ARTISTAS E O SUPOSTO ESQUEMA BILIONÁRIO

A operação também levou à prisão dos cantores MC Ryan SP e MC Poze do Rodo, apontados como figuras centrais na investigação. Segundo a Polícia Federal, o grupo teria movimentado cerca de R$ 1,6 bilhão por meio de um esquema que envolvia apostas ilegais e rifas digitais. MC Ryan é descrito como líder e principal beneficiário econômico da estrutura, utilizando empresas de produção musical e entretenimento para misturar receitas legais com recursos de origem ilícita.

Ainda conforme a apuração, estratégias de ocultação patrimonial teriam sido adotadas, incluindo a transferência de bens para familiares e o investimento em ativos de alto valor, como imóveis, veículos de luxo e joias.

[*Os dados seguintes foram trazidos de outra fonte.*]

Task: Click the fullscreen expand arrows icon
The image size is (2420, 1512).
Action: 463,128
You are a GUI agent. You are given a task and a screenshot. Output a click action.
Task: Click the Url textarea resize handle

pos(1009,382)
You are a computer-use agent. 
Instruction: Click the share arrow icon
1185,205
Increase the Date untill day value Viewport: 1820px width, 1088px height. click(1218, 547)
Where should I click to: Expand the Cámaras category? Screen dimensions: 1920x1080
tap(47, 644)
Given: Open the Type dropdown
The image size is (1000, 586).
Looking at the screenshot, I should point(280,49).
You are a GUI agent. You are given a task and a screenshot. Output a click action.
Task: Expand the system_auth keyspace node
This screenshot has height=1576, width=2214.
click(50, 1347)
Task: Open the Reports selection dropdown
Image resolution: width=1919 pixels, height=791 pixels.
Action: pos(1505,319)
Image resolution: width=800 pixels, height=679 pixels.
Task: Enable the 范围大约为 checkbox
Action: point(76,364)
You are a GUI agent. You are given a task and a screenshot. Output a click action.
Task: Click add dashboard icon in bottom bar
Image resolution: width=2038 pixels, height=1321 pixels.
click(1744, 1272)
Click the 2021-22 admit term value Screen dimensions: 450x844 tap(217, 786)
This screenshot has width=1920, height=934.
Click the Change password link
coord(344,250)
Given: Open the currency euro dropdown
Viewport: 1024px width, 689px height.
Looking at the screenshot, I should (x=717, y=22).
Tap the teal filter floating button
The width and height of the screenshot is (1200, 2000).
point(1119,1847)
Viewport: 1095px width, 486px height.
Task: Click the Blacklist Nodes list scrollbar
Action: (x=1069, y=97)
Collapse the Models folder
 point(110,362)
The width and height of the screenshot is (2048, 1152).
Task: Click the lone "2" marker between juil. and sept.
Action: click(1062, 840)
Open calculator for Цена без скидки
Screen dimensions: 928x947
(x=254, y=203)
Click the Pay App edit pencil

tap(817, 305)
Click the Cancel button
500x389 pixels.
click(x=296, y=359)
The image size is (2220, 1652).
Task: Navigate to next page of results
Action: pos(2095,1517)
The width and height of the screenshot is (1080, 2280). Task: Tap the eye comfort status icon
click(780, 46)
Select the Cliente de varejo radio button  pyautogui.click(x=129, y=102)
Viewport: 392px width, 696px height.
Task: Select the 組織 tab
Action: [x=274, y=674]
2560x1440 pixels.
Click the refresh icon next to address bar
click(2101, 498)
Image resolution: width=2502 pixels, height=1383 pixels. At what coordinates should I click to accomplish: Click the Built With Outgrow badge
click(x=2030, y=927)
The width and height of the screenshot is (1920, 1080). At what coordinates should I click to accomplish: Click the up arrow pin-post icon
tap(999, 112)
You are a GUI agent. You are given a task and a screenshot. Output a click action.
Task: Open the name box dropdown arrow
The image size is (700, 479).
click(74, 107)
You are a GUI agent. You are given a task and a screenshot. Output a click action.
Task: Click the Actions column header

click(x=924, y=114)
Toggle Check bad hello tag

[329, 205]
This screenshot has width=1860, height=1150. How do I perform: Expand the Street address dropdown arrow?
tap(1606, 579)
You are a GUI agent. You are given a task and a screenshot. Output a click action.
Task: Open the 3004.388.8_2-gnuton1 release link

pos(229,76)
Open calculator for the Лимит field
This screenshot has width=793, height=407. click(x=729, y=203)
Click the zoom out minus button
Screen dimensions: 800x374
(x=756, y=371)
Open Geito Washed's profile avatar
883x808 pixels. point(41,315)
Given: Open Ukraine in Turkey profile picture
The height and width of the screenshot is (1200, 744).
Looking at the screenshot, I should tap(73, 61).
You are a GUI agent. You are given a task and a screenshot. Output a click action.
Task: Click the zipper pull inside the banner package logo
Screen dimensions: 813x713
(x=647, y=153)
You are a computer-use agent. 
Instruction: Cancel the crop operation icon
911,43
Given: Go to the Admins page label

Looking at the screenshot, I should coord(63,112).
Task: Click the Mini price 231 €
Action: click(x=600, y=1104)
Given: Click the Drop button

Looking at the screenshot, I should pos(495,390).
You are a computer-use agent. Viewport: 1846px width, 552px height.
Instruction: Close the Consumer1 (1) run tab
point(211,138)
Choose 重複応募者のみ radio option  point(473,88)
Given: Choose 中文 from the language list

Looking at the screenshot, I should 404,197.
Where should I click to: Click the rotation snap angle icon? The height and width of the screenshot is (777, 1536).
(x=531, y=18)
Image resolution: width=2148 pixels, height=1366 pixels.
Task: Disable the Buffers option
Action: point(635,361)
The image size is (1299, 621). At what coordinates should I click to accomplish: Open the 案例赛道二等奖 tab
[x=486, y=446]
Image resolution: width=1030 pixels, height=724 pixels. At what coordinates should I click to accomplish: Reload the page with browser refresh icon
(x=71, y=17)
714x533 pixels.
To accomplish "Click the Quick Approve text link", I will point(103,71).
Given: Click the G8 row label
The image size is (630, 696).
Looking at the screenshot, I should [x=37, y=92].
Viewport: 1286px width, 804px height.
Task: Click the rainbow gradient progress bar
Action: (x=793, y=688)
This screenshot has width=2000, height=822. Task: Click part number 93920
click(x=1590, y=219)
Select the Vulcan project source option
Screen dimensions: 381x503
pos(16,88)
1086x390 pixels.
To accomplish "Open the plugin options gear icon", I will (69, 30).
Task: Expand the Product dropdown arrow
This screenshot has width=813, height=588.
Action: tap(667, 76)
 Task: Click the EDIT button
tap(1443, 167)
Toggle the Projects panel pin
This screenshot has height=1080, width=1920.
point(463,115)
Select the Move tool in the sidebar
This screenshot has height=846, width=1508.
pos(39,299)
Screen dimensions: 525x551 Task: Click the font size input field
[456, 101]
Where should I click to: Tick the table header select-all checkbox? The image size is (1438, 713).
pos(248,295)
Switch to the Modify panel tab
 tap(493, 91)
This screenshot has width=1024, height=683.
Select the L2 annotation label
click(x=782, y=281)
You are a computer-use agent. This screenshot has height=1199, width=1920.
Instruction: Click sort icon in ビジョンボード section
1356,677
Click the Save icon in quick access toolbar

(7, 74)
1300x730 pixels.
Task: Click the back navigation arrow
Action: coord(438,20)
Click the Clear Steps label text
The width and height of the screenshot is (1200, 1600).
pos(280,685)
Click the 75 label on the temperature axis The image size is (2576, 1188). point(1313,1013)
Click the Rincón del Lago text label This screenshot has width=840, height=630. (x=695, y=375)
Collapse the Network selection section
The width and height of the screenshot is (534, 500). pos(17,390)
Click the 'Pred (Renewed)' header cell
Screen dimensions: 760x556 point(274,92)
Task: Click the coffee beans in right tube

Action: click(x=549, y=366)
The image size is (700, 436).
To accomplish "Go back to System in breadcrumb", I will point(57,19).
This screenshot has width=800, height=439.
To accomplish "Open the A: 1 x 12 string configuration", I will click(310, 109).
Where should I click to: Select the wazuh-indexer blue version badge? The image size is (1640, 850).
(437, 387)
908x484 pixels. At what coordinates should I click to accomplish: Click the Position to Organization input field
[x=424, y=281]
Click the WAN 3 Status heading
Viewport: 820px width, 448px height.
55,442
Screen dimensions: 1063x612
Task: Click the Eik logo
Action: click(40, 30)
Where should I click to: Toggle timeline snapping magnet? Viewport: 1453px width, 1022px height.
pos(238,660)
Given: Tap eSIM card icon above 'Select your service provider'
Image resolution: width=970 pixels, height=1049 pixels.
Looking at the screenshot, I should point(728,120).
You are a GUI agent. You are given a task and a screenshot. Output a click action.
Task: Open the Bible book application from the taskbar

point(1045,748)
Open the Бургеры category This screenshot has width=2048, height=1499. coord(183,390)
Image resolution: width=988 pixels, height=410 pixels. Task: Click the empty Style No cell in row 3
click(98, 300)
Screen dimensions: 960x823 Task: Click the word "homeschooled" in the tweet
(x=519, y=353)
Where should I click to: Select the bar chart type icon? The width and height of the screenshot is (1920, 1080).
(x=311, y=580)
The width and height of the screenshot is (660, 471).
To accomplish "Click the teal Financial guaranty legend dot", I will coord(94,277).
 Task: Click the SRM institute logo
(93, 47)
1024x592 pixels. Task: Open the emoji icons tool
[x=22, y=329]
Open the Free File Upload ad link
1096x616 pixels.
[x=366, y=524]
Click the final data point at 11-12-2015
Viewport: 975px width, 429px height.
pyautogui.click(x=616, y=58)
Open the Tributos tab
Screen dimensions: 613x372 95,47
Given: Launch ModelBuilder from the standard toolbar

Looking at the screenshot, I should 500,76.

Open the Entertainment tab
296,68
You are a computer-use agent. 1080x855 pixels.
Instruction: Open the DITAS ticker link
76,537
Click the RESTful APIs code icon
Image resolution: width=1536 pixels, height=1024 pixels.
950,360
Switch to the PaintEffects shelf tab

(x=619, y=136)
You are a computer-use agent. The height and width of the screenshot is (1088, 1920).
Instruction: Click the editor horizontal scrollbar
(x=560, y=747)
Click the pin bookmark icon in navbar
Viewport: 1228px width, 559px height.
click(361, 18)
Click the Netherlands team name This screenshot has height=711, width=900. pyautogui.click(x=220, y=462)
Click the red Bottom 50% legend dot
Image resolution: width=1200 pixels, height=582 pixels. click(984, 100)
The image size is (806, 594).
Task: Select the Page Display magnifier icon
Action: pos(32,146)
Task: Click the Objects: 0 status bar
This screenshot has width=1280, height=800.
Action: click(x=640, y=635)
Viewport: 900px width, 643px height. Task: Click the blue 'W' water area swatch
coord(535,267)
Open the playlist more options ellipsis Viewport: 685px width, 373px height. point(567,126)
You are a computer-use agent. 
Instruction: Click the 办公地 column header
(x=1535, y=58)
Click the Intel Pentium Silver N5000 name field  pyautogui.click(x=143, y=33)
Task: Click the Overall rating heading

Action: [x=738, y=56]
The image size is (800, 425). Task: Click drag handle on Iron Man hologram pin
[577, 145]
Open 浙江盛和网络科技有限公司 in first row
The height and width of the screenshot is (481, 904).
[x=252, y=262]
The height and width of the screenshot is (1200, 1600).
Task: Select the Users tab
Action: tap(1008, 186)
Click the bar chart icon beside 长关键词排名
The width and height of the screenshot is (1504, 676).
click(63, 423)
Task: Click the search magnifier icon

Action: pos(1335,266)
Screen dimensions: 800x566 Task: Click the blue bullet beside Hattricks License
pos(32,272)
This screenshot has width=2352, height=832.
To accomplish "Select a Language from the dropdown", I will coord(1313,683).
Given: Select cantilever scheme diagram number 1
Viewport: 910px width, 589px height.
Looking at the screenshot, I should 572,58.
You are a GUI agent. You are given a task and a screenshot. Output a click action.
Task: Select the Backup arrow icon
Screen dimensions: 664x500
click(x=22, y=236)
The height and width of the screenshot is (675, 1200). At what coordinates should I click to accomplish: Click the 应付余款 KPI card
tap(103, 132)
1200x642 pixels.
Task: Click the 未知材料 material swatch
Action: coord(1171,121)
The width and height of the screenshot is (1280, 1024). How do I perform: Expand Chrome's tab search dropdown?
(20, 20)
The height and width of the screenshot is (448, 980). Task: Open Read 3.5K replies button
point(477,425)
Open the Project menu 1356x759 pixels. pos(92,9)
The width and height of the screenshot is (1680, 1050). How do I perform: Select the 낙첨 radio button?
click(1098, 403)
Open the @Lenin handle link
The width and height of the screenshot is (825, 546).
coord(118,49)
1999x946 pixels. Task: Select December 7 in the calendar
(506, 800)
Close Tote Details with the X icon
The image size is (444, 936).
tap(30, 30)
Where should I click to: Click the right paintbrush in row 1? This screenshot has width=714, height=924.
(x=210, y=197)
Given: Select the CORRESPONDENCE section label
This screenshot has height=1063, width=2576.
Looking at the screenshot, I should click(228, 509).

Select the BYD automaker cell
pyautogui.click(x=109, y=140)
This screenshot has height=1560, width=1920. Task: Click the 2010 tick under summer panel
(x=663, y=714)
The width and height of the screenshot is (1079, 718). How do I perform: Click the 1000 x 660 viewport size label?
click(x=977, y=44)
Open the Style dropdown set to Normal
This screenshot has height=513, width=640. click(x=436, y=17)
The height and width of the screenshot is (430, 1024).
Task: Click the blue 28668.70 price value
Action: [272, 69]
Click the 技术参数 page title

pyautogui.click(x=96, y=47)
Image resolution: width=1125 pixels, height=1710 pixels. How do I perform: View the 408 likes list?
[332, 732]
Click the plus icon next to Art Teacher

ALCANCE NACIONAL DA OPERAÇÃO

Ao todo, foram cumpridos 90 mandados judiciais, entre prisões e buscas, em diversos estados brasileiros, incluindo São Paulo, Rio de Janeiro, Pernambuco, Espírito Santo, Maranhão, Santa Catarina, Paraná, Goiás e o Distrito Federal.

No caso de MC Poze do Rodo, a defesa informou que ainda não teve acesso aos autos do processo, mas declarou que irá se posicionar oficialmente na Justiça.